The Blackfords’ story is just a more extreme version of what the entire east metro — and really the entire planet — is confronting with greater urgency every day. Chemicals once considered miraculous, chemicals that can repel water, oil and stains, are piling up in the environment — water, earth, animals, humans — and are here to stay.
‘I thought it was a pretty stupid idea’
The MPCA learned in 1981 that volatile organic compounds (VOCs) and heavy metals were in the Lake Elmo landfill groundwater and nearby drinking water wells.
Minnesota began pumping groundwater from the closed landfill and spraying it in the air to strip out the VOCs, which at high levels can cause kidney, liver and nervous system damage.
This went on for years, and inadvertently sent PFAS pollution into area wells, including the Blackfords’, former MPCA hydrogeologist Ingrid Verhagen publicly acknowledged in 2013.
Prior to that, Verhage had written letters to the Blackfords assuring them their water was safe because the contaminated water wouldn’t flow uphill.
“The laws of physics indicate that groundwater does not flow uphill or upgradient rather groundwater flows from higher elevation to lower elevation,” she wrote in a 1999 letter to the Blackfords.
Former MPCA hydrogeologist Mark Toso’s first job at the agency in 1992 included working on the VOC remediation at the Washington County Landfill. Donning a raincoat, he would put a bowl under the giant sprinklers the MPCA was using to aerate the groundwater, wait for the bowl to fill with water and grab it for analysis.
“I thought it was a pretty stupid idea to begin with,” Toso told the Reformer. “You’re blasting this stuff into the air.”
The state was focused on VOCs, not the PFAS-contaminated water falling on Toso’s head and expanding the PFAS plume below him.
“That definitely expanded the size of the groundwater contamination,” Toso said.
Toso quit in 2001 after repeatedly complaining that the agency failed to clean up and protect groundwater and private drinking water wells. He filed a whistleblower lawsuit, which was settled last year.
‘How long have we been carrying those bottles up here?’
The Blackfords are now both 70 years old, have elevated PFAS levels in their blood, and are still grappling with the government over what was dumped in the landfill — which they call Mount Trashmore — and then leached into the soil and into groundwater that supplies their well. Each month, they lug huge jugs of spring water up a spiral staircase to their living quarters.

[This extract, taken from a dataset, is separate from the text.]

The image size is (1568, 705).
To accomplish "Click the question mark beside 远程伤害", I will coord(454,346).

“How long have we been carrying those bottles up here?” Judith Blackford asked her husband, who has Parkinson’s disease. “We’re tired.”

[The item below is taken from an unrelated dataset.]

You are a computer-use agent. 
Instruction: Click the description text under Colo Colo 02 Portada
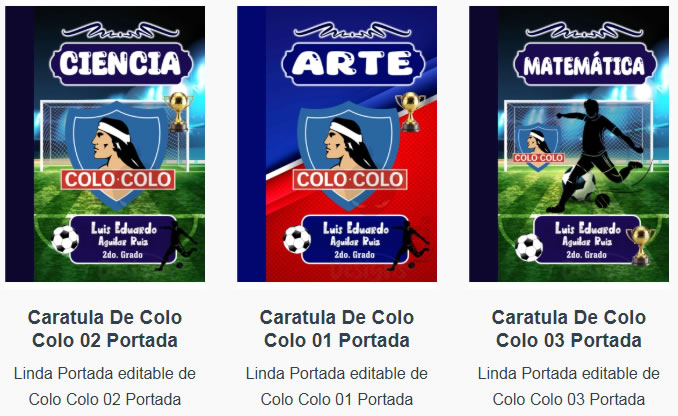(x=105, y=386)
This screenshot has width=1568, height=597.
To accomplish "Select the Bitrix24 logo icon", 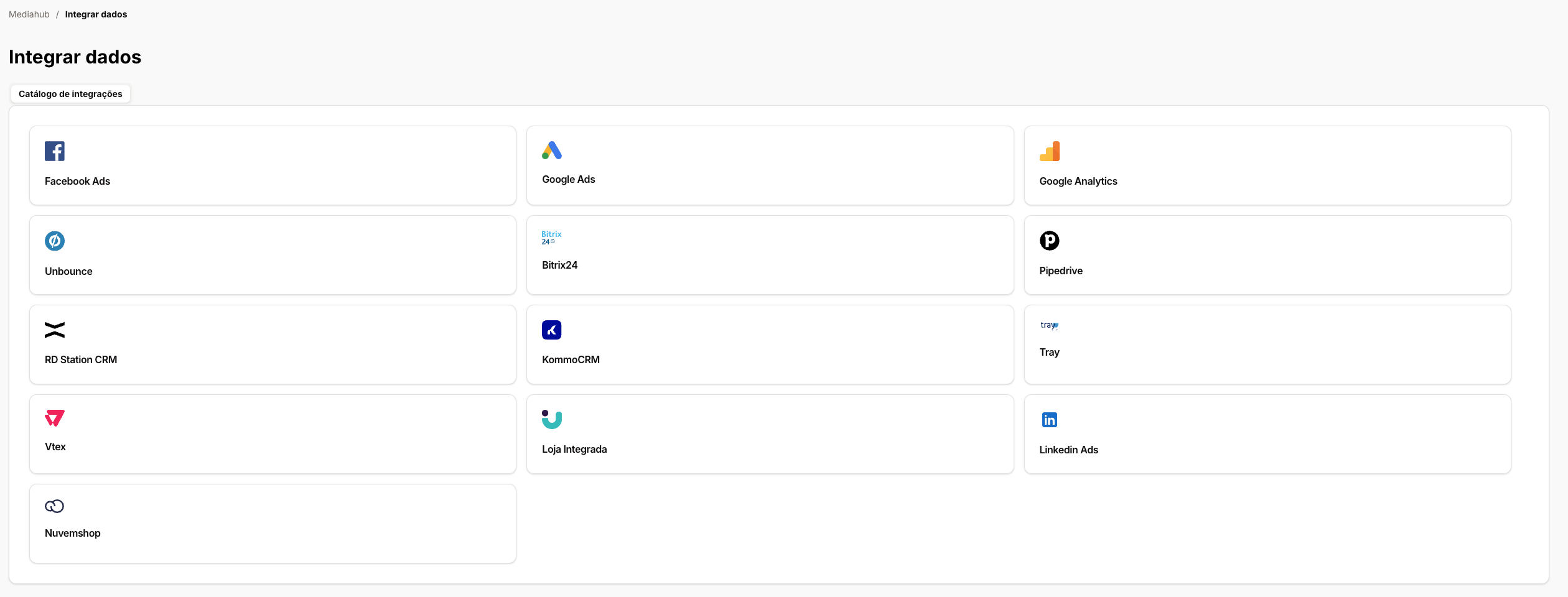I will [x=551, y=238].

They haven’t been able to convince anybody at 3M or in the government — city, county or state — to spend the money to bring city water to their home. The state estimates connecting the Blackfords to city water would cost nearly $247,000.
MPCA documents indicate the agency hired a consultant to look at extending city water to the Blackfords and a few nearby homes, but concluded a whole-house granular activated carbon treatment system was the more cost-effective option, at an installation cost of $2,500.
The MPCA said the treatment system uses the same technology employed to remove PFAS from municipal systems, and is used in hundreds of other homes in the east metro, where there’s a 200-square-mile underground plume of PFAS contamination.
The Blackfords prefer city water. They don’t trust the state to keep paying for the filter service.
“The Blackford family has basically been abandoned by all levels of government,” Jim Blackford said. “It is clear to me that they are all waiting for us to die or move away.”
Meanwhile, an upscale housing development called Tapestry at Charlotte’s Grove was built just east of the Blackfords, with about 80 colorful, custom homes along winding roads — supplied with Lake Elmo water.
In 2006, 3M paid the cost to connect about 200 homes near the landfill to Lake Elmo water, but went around the Blackfords’ place.
“We can see the (city) fire hydrant from our kitchen window,” Jim Blackford said. “They didn’t even try.”
Why don’t they sell the home?
“Who’s gonna buy it?” Judy Blackford asked.